The first berries of Winter are ripening: strawberries and blueberries. It is so lovely to pluck perfectly ripe berries each morning. One day we’ll have a big harvest, but for now 3-4 berries a day are a great treasure.

white strawberry flower

This weekend I get to meet with my gardening group to swap produce and food and whatever else we can think of. They’re such a lovely group of people, always eager to share their wisdom and great gardening tips. I’m really looking forward to meeting them face to face for a good feed and a good visit.

What are you looking forward to this weekend? xo

In the Veg Patch on a Dark Winter’s Day

calendula plant

The clouds have been promising rain, but so far we haven’t had a drop. I am enjoying this dark, cozy day though. It’s wonderfully quiet.

The last couple of days have been full on as Bear and I tackled the next phase of building our chook palace. We moved an entire shed from one side of the farm to the other via tractor and trolley and ropes and brute strength, complete with much hilarity and almost dropping and almost tripping and shouts of STOP and OK, GO and getting stuck on a tree and in a gate and beside a dog house, but we made it!! Soon we’ll fill it with feed bins, incubator, worming kits, and gardening tools for the orchard we’ve planted and the garden we will plant.

calendula plant

We also hauled trimmed tree branches into wood piles to be either burned for campfires or cut into usable shapes for my wood-burning projects.

This morning was a bit of Spring Cleaning in the middle of Winter, and it feels so good to look around the house and see bare surfaces and organized desks where once there were stacks and tottering piles.

After all that work it is good to rest this afternoon, to wrap up in a sweater and wander the gardens to see how they’re doing.

The artichoke bed has recovered from transplanting and is thriving under its thick bed of mulch.

artichoke plant

The red cabbages and red Brussels sprouts are coming along beautifully, and I can’t wait to see the heads begin to form.

red cabbage plants

The new fennel bed is also doing well, tiny seedlings growing into sturdy stalks with fragrant, delicate fronds.

fennel plants

The root veggies are coming along as well: beet roots, radishes, turnips, and hopefully carrots soon.

beetroot seedlings

Now it’s definitely time for a cuppa and a piece of shortbread, and perhaps an episode of Rosemary and Thyme before I start designing another set of cutting boards for my Etsy shoppe.

What is your garden up to in your part of the world?

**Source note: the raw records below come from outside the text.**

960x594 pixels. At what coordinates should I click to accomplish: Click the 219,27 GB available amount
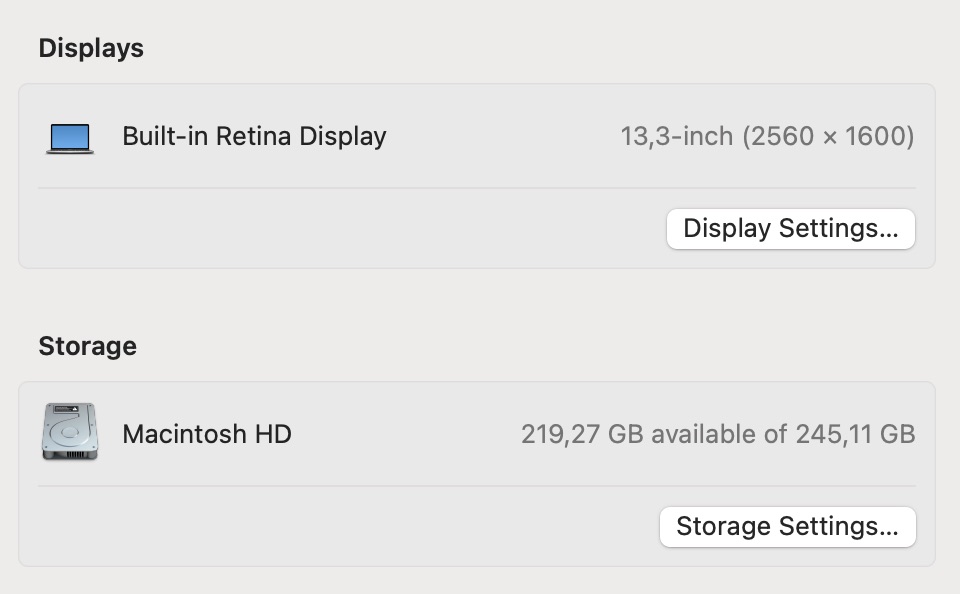pyautogui.click(x=583, y=434)
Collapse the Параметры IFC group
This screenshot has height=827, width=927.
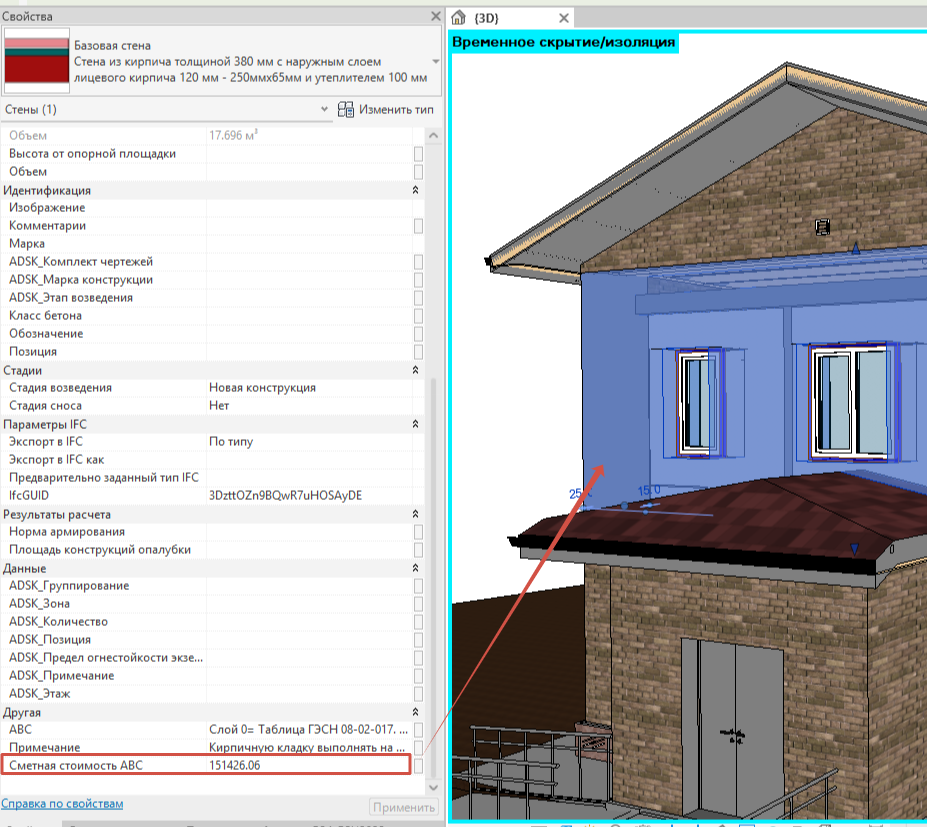(415, 424)
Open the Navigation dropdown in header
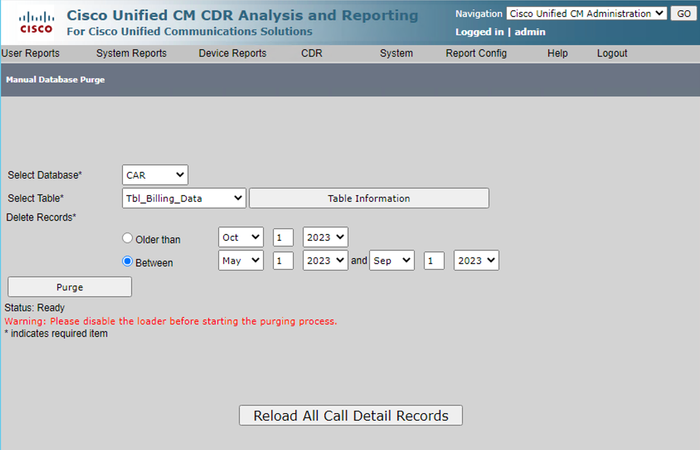 (x=586, y=13)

XO

Growing for Animals

capsicums for chooks

It’s a dark and blustery day on our farm, and Bear and I just came in from drenching our herd of Kalahari Goats, trimming the hooves of those who needed it. Now they’re out feasting in fields, staying close to the fence line to block the wind. Goats don’t like the wind because it inhibits their hearing and enables predators to sneak up on them unawares. That’s why we have our lovely Maremma dogs guarding them. Not even high winds keep them from being vigilant.

I’ve been working hard in my gardens in recent months. Tearing out all the detritus from the Summer and Autumn gardens, building up the soil with goat manure, and putting in all those lovely Winter things: greens, root veggies, and herbs that thrive well in the cold Winter air.

My kitchen garden is where I nurture the not-so-hardy things I love, like bougainvillea and lilly pilly. They make me smile with their brilliant blossoms and bright berries.


In addition to planting for me and Bear, I also plant for our animals.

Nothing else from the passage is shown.